While ratings agencies are not ordinary opinion makers, they are part of Western culture, which can’t throw off Western perceptions and logic.

China’s economy including finance is not exactly the same as the West. Therefore, although Western rating agencies and other professional observers provide seemingly objective third-party views about China, it is a superficial objectivity and does not touch on the most profound “rules” about China. Drawing an analogy, a Western ruler can measure whether China is “fat” or “slim,” but it cannot accurately evaluate the overall health based on the result.

According to some Western predictions, the Chinese economy should have “collapsed” several times, and we should have borne the brunt of an economic hard landing and experienced a “color revolution,” but such predictions failed again and again.

A sovereign credit rating is mainly aimed at measuring the debt default risk of a country. China has been unprecedentedly stringent in the control and governance of its debt in recent years, and its ability to adjust leverage is unmatched in the world. Since the beginning of this year, China’s foreign exchange reserves have increased, with the yuan strengthening again, pointing to the improved trend in financial risk control.

With various bubbles squeezed out of the Chinese economy in recent years, the country’s economic development is bound to take off again. Chinese society is full of expectations that new growth potential will be released after the 19th National Congress of the Communist Party of China, which is scheduled to be held on October 18 in Beijing.
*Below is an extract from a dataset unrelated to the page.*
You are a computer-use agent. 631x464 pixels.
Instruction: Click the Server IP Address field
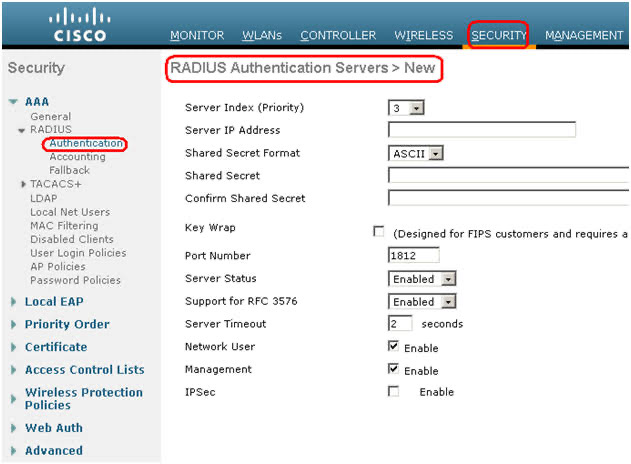(x=482, y=130)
In exchanges with the Western elite, Chinese people may feel an initial novelty in hearing their perceptions of China. But slowly, they see the limitations of Western understanding of China and the stubbornness in it.
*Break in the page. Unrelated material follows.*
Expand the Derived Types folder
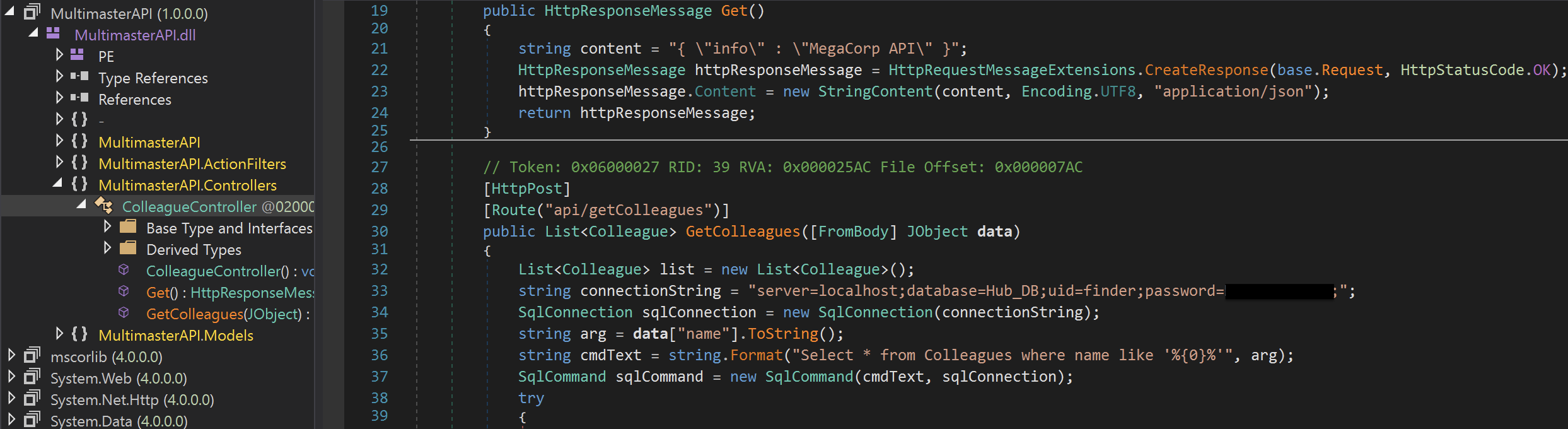1568x429 pixels. 107,248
The best way to understand China is from an integrated Chinese-Western perspective, rather than one or the other.

Whether China agrees or not, the S&P rating is out there, representing the Western understanding of China. Professionals will still refer to it, but the Chinese economy has not fit into the framework set by the West in recent years. Objectively speaking, the Chinese economy is special in a way that Western observers cannot perceive.